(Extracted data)
------------------------------------------------
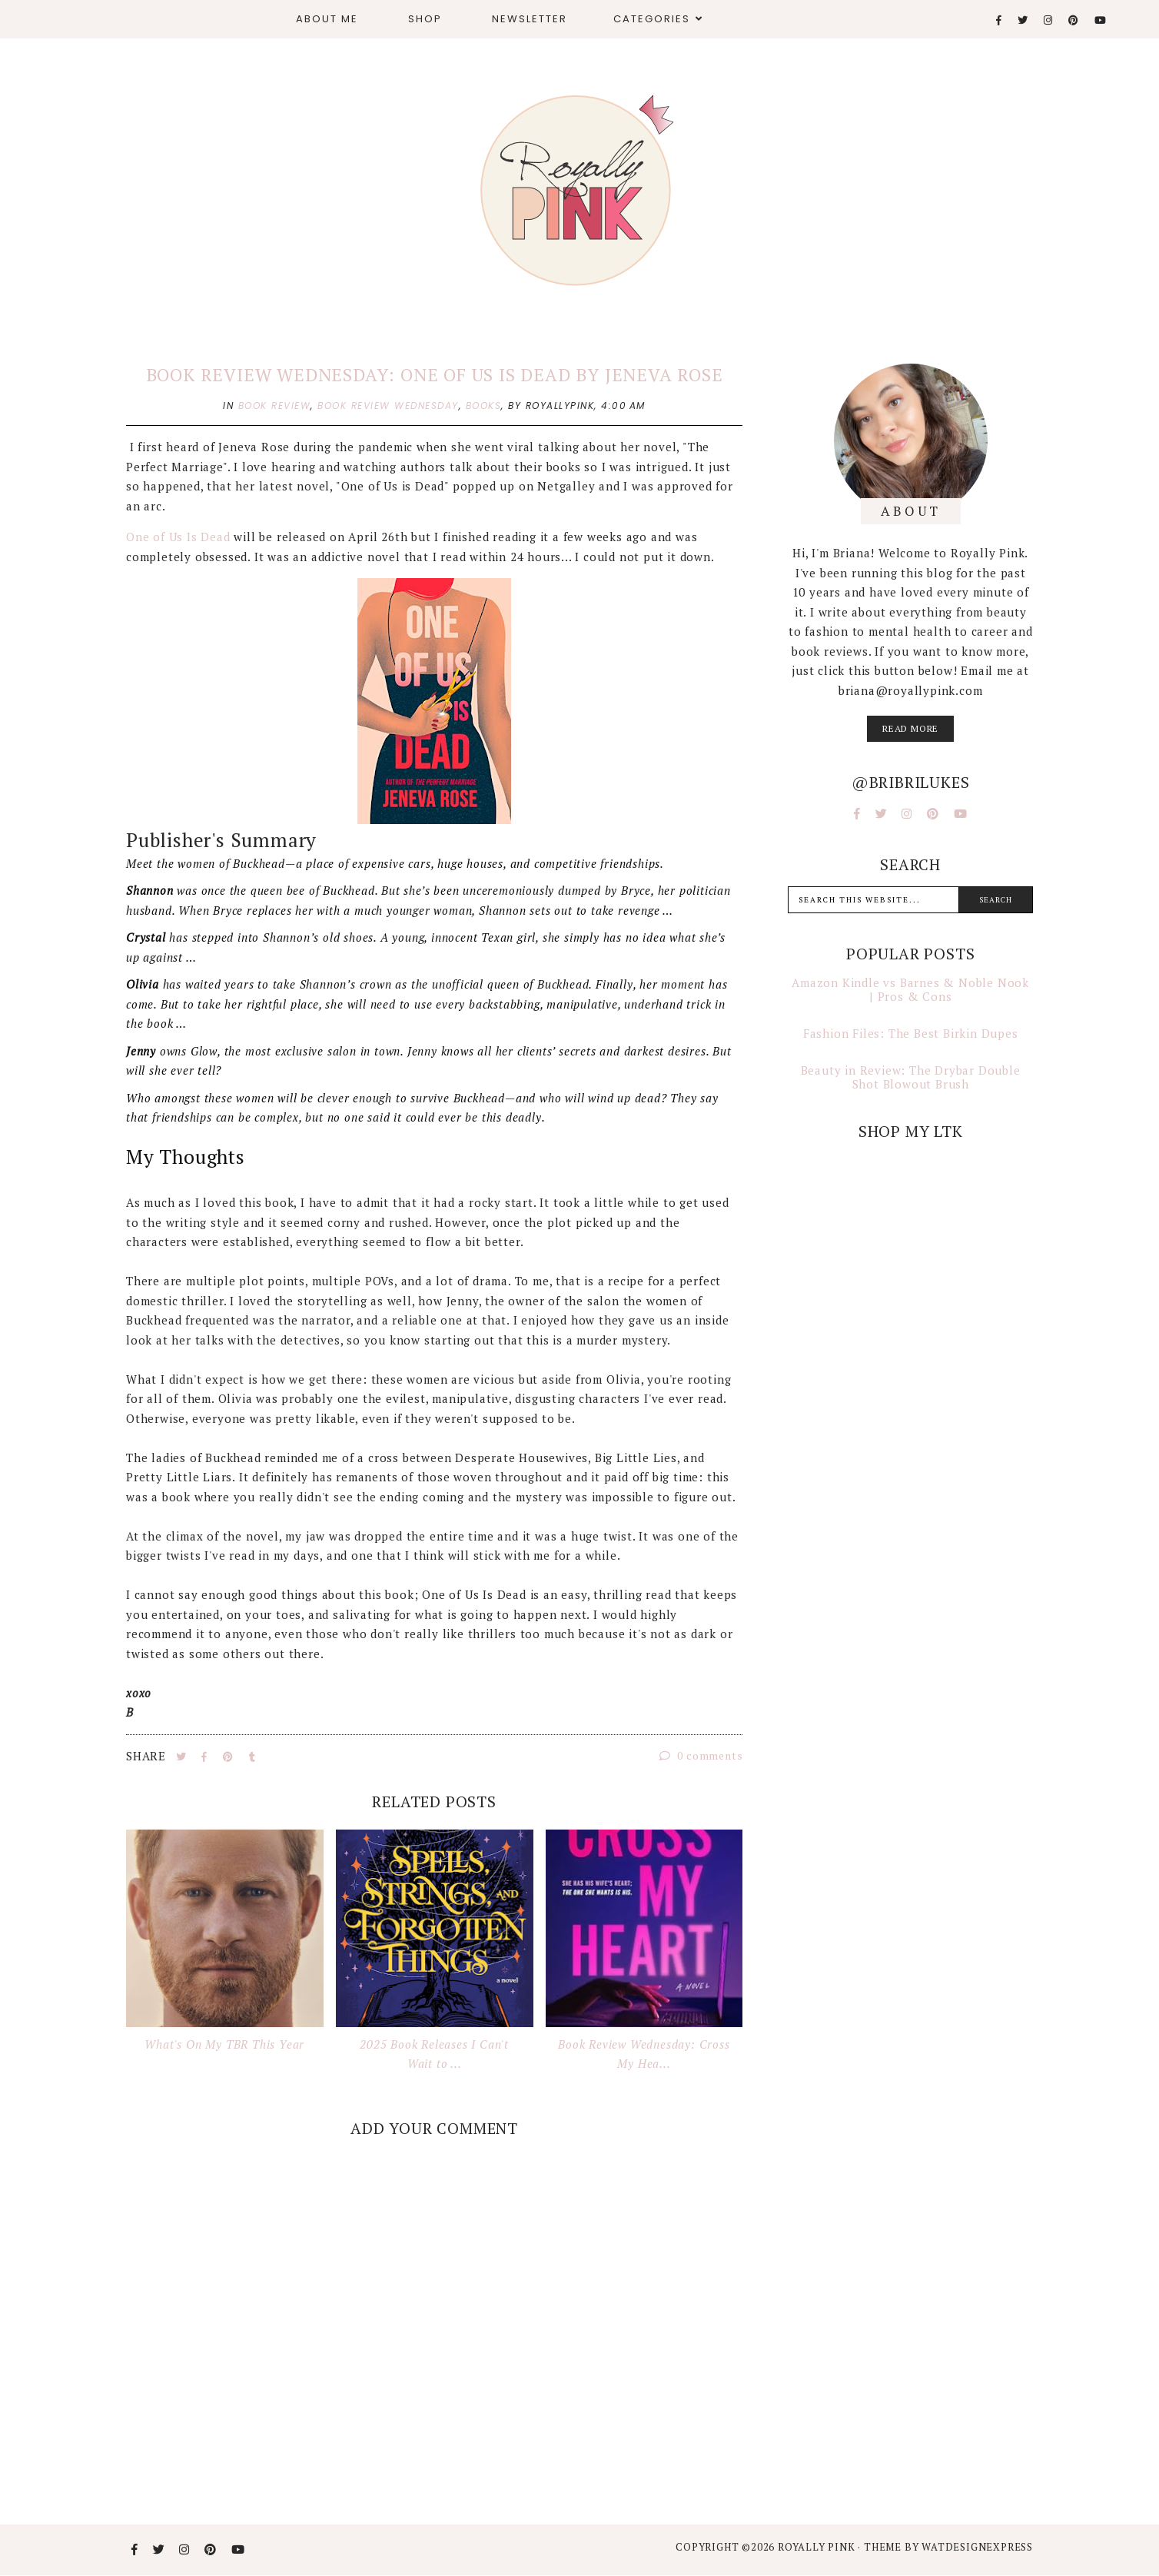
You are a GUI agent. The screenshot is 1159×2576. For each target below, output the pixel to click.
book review (274, 405)
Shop (425, 19)
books (484, 405)
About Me (327, 19)
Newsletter (529, 19)
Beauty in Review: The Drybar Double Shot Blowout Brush (911, 1077)
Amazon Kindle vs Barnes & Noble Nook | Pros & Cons (910, 989)
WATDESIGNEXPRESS (977, 2547)
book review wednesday (388, 405)
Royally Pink (818, 2547)
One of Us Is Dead (180, 536)
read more (910, 728)
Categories (651, 19)
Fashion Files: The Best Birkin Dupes (910, 1033)
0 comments (701, 1755)
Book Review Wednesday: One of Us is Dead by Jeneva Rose (434, 375)
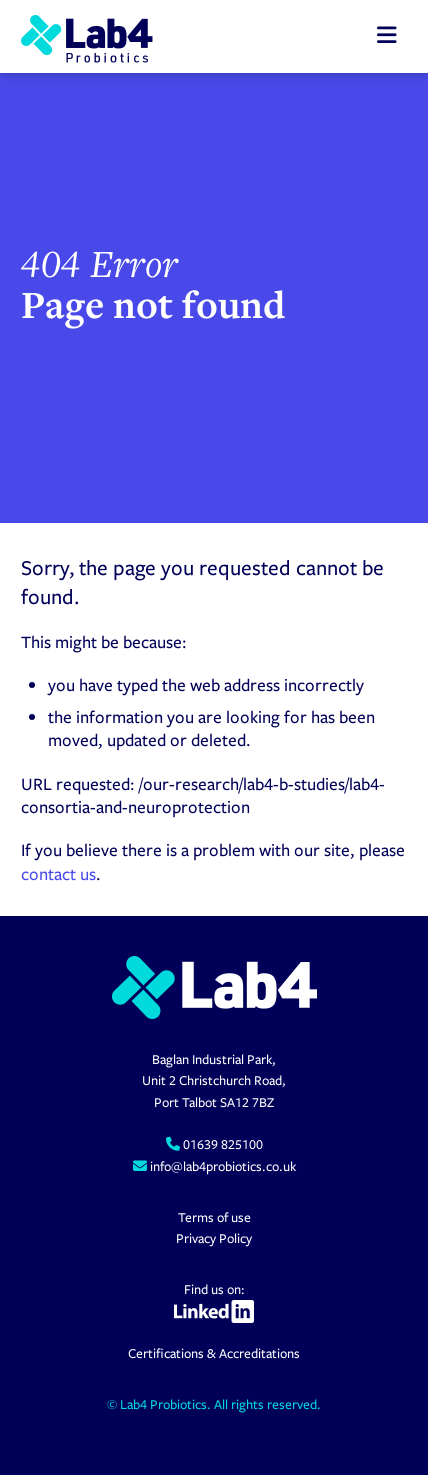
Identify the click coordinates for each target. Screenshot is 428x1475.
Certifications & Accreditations (214, 1353)
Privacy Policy (214, 1238)
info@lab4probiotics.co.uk (221, 1166)
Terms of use (214, 1217)
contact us (58, 873)
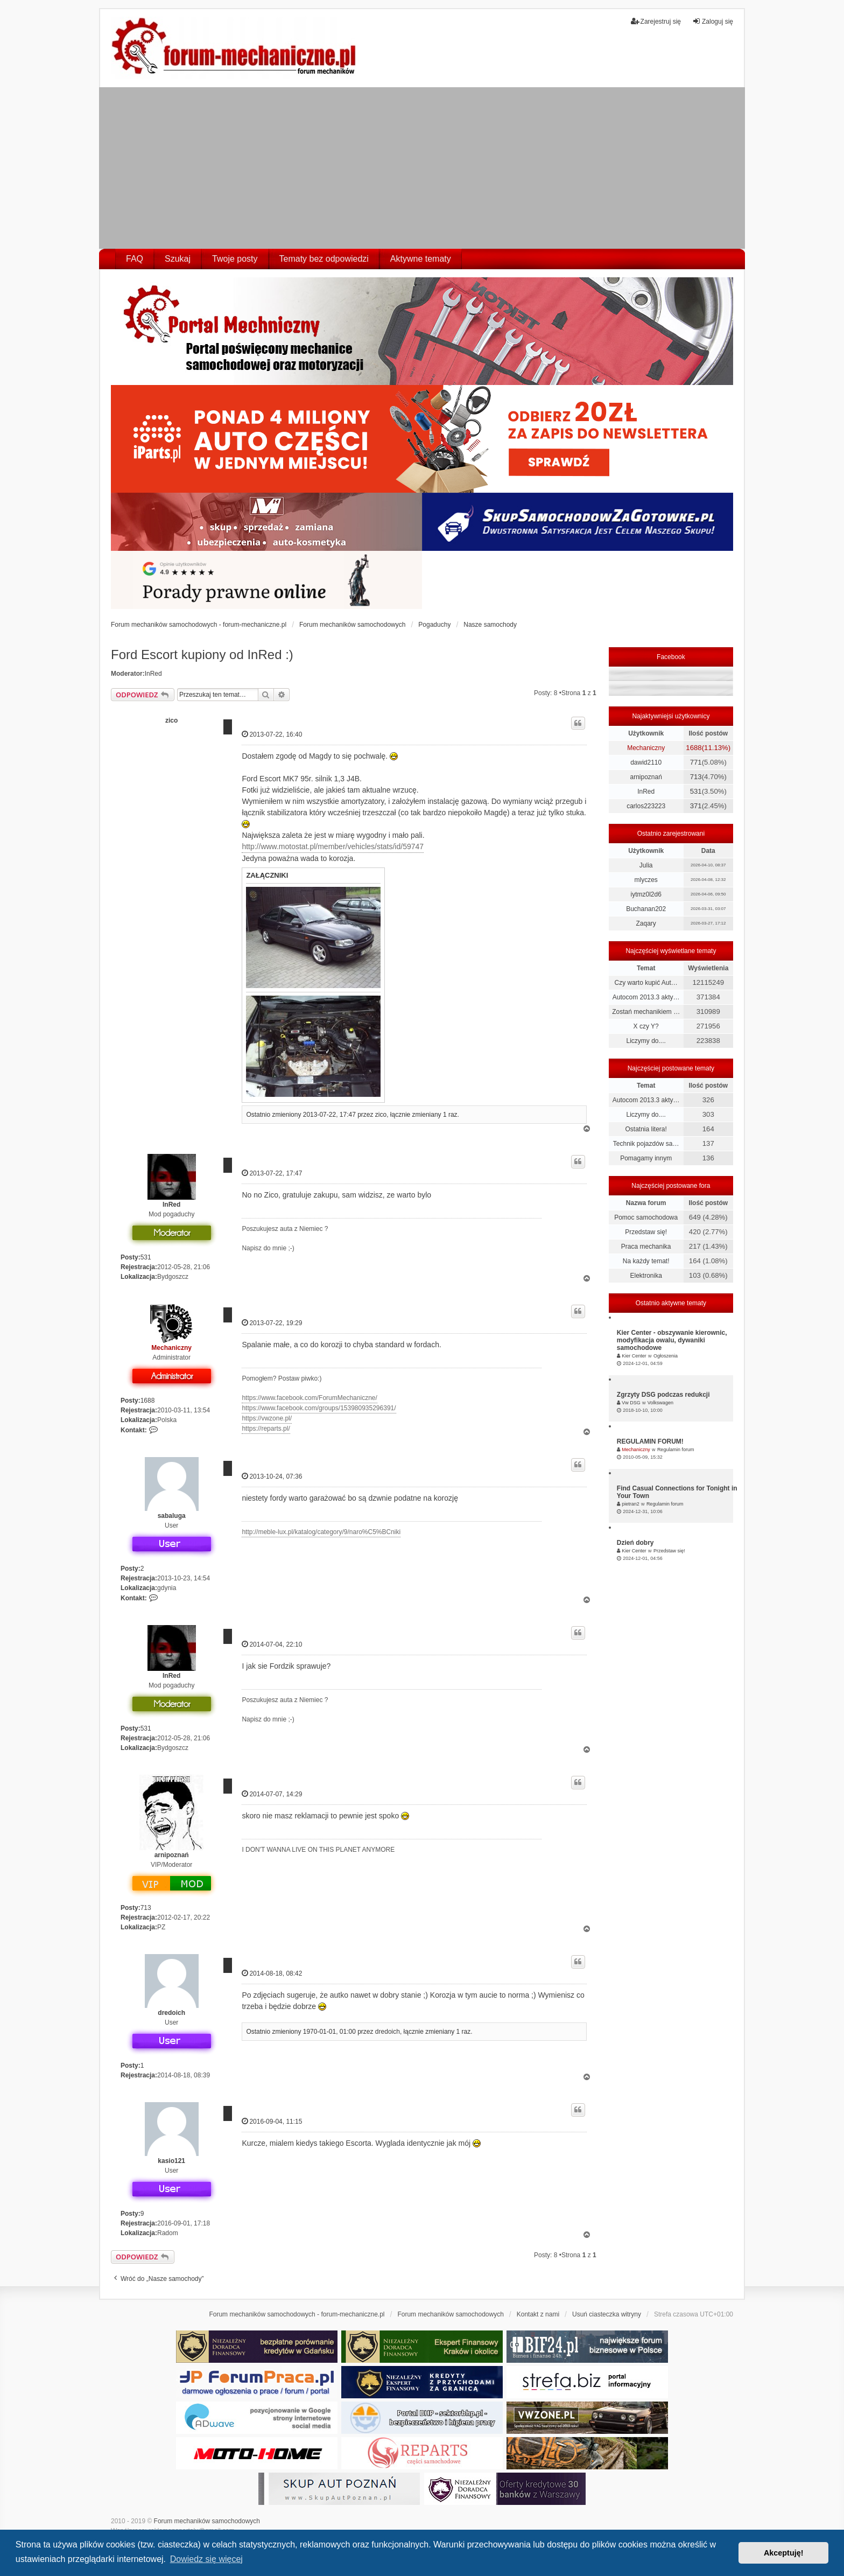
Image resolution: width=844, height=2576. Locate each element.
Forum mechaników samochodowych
------------------------------------------------
[Exercise description] Rewrite the data as a JSON list of strings, one string per line, from the line containing "Royally Pink (818, 2547)" through the end of the data, skipping blank lines. Omit the pictures.

[Answer to this exercise]
[
  "Royally Pink (818, 2547)",
  "One of Us Is Dead (180, 536)",
  "read more (910, 728)",
  "Categories (651, 19)",
  "Fashion Files: The Best Birkin Dupes (910, 1033)",
  "0 comments (701, 1755)",
  "Book Review Wednesday: One of Us is Dead by Jeneva Rose (434, 375)",
  "Identify the click coordinates for each target. Screenshot is 428x1475.",
  "Certifications & Accreditations (214, 1353)",
  "Privacy Policy (214, 1238)",
  "info@lab4probiotics.co.uk (221, 1166)",
  "Terms of use (214, 1217)",
  "contact us (58, 873)",
  "Image resolution: width=844, height=2576. Locate each element.",
  "Forum mechaników samochodowych"
]